* **SOURCE PASSAGE**:
▶

Introduction: Resistance is the ratio of the potential difference (or voltage) across a conductor to the electrical current. This formula displays this and shows how to work out the resistance: R=V / I Resistance=Voltage / Current Resistance is measured in Ohms (symbol O) as the resistance between two points on a conductor with a constant one-volt potential difference that in turn creates a current.
It is named after Georg Simon Ohm , a German Physicist between the years 1787-1854, who also created Ohm’s Law in which a metal conductor that if at a constant temperature its value(resistance) stays the same regardless the current but the value will rise if the temperature rises. A resistor can be used in a circuit that is an electrical device that opposes electrical current flow. Electricity can only flow through materials called conductors, such as copper, as their electrons are free to move within the wires to create a current.

◀

* **TASKS AND EXERCISES**:
(1) According to the passage on electrical resistance, what material is given as an example of a conductor?
(2) Write the next part of the passage on electrical resistance, picking up after its final sentence.

* **SOURCE MATERIAL**:
▶

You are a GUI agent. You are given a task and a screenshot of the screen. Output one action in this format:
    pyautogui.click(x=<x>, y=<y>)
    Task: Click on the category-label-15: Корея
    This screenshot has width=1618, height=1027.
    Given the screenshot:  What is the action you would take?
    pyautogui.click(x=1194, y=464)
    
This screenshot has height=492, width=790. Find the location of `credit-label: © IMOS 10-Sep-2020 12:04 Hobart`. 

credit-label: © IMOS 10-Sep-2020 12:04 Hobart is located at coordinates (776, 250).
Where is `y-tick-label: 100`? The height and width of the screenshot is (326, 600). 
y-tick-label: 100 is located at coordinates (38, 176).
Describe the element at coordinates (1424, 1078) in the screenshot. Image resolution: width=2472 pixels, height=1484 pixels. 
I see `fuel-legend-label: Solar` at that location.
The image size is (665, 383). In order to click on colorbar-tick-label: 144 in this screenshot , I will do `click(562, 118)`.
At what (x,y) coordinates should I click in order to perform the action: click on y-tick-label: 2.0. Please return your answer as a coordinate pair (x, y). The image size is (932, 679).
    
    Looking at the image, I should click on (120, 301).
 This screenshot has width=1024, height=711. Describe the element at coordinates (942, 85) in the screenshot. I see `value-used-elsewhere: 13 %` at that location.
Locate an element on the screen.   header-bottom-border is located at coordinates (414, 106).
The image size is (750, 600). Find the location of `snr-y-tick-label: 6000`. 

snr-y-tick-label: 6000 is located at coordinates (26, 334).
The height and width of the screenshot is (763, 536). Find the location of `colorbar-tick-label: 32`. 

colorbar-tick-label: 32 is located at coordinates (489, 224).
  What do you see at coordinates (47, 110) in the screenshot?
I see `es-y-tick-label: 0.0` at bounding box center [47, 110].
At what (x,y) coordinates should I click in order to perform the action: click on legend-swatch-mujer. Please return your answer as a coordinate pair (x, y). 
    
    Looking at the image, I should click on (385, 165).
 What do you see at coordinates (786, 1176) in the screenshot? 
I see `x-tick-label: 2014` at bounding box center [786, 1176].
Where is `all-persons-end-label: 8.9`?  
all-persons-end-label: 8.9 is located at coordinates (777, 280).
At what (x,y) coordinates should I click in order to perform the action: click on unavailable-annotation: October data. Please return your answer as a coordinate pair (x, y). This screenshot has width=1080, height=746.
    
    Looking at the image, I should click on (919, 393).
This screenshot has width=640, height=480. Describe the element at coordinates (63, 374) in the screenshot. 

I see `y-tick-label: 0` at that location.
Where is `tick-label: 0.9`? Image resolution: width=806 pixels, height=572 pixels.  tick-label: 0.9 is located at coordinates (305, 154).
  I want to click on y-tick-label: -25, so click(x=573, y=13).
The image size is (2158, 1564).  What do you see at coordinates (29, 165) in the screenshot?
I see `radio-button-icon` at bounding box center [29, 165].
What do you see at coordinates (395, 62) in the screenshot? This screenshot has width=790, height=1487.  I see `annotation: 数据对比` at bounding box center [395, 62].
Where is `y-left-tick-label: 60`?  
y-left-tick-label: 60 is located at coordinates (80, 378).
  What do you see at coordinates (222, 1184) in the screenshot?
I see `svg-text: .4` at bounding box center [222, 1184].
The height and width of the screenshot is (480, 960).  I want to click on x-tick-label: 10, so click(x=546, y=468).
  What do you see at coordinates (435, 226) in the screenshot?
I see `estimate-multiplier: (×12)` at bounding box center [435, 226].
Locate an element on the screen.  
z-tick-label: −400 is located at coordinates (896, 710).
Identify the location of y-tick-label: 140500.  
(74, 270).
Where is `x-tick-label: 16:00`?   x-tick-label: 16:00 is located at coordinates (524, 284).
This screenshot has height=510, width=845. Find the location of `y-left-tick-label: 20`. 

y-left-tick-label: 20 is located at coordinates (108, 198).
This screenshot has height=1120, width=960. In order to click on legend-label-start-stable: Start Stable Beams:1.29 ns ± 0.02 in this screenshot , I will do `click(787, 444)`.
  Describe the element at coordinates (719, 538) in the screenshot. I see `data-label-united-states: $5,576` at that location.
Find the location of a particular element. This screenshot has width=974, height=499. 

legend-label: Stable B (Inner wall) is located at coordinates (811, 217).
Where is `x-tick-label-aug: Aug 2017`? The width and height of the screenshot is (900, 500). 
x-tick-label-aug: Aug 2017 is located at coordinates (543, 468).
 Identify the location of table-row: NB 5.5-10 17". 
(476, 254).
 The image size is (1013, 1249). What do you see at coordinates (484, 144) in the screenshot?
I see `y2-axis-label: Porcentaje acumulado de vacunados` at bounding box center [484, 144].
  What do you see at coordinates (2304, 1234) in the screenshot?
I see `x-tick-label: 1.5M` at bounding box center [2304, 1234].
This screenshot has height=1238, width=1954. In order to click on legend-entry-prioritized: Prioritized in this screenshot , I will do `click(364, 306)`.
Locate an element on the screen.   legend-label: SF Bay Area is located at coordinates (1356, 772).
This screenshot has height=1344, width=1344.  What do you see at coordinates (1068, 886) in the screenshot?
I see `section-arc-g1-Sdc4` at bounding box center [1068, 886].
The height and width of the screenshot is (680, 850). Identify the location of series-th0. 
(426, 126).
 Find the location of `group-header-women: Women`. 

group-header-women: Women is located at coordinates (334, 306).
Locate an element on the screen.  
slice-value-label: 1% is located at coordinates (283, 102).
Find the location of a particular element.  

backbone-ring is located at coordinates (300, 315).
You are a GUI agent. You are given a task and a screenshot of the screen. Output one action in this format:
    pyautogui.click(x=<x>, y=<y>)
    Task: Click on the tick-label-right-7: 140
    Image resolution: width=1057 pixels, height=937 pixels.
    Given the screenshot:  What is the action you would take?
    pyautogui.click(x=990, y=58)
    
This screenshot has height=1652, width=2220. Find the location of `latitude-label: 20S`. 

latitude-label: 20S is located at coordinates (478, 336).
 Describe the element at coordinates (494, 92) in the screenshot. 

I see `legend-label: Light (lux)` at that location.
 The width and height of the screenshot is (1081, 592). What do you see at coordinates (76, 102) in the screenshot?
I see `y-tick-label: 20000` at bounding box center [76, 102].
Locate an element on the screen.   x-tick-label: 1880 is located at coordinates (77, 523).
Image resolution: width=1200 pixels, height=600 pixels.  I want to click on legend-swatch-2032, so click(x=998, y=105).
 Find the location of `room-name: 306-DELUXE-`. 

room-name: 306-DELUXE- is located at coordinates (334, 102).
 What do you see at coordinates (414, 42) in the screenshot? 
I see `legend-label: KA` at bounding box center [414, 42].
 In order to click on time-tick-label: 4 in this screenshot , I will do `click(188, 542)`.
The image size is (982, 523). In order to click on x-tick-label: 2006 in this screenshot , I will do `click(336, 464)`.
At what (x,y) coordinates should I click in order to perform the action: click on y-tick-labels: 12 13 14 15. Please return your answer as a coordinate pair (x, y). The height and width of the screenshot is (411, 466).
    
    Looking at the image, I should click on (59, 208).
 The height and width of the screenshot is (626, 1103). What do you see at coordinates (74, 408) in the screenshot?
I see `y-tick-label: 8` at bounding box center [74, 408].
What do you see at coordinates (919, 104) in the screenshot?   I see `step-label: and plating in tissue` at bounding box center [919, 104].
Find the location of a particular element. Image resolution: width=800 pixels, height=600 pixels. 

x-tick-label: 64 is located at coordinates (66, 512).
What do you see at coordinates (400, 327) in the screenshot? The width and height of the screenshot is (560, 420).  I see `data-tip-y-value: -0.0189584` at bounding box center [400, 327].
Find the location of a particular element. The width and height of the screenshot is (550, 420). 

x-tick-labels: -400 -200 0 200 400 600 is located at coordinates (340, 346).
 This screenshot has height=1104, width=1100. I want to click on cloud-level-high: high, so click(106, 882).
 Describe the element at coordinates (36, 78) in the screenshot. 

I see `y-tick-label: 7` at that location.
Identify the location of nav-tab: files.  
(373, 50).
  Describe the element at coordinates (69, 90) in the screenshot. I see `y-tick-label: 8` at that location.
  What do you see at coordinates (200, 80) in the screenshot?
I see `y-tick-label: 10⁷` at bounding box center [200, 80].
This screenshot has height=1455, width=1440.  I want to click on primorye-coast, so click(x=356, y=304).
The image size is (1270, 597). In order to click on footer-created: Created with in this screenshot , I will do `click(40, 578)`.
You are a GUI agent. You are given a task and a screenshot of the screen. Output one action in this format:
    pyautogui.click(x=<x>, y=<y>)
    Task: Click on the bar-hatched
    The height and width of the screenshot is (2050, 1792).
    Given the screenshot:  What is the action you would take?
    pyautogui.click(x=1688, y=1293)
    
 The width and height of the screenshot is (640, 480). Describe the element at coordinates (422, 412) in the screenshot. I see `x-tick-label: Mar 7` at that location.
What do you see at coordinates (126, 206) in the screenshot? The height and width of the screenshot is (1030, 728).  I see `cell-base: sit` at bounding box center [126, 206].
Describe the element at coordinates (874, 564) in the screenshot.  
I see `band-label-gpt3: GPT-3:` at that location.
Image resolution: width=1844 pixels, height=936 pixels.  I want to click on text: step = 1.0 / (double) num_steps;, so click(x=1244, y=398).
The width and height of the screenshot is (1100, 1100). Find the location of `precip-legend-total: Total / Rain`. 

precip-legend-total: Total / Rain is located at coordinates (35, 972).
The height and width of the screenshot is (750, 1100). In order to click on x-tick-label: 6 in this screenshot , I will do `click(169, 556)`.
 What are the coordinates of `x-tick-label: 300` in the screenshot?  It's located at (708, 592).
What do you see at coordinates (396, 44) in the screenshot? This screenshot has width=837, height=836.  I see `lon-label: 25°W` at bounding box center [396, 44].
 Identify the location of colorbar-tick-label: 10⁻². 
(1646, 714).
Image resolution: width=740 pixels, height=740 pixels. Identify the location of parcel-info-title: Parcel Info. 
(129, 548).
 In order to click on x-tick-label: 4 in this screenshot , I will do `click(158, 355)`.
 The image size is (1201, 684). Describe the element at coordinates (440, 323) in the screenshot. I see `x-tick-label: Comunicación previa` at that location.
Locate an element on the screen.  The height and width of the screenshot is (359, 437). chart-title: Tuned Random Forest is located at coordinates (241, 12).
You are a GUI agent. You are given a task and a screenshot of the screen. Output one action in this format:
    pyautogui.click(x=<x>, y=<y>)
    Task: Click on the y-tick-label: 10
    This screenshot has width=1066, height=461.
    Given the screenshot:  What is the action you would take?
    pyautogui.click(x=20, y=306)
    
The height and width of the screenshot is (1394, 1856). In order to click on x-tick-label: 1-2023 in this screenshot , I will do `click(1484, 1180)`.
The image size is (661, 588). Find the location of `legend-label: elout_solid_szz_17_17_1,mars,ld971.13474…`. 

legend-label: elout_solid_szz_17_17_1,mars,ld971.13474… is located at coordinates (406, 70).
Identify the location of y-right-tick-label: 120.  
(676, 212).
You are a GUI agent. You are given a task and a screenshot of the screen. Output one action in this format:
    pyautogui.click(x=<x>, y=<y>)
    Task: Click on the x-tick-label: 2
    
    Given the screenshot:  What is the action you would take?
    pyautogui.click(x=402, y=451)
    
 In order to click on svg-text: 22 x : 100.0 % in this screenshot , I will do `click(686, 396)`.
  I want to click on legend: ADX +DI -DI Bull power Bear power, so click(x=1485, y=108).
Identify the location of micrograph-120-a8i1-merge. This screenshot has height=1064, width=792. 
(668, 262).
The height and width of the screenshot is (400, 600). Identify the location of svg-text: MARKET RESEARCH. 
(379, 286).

◀

* **ANSWERS TO THE TASKS**:
(1) Copper.

(2)
However Insulators can not carry electricity as their electrons are held tightly inside their atoms. In a circuit there is a conventional current of electron flow from the negative terminal to the positive terminal as the diagram below shows: Inside a wire an electrons flow involves the atoms bumping into the side of the wire on its journey this slows the current down and however much the wire hinders the current in this way is the resistance and wires can vary in their resistivity according to different variables. Variables: Variables that affect the resistance of a wire are:
Length of wire The longer the wire the more resistance the current will encounter-longer distance so electrons will bump into the sides of the wire more often slowing it down. Material of wire Materials have different textures that can affect the electron flow i. e. a courser texture the more likely the electrons will get caught up slowing the current. Thickness/area of wire The thickness/area of wire can affect the resistance, as it can be a thick wire and larger area so electrons have to travel further slowing the current and vice versa. Temperature.
Temperature is a variable as it can determine how much energy there is for the electrons to run on i. e. more heat = more energy for the electrons so will move quicker making the current go faster. I will investigate how the length of the wire affects it’s own resistance. The length of a wire has a great affect on the resistance because the distance the current has to flow can determine how fast the current can go through the circuit. The length of a wire can be controlled easily and to find out how it affects the resistance it needs to be changed and the other variables to be kept the same.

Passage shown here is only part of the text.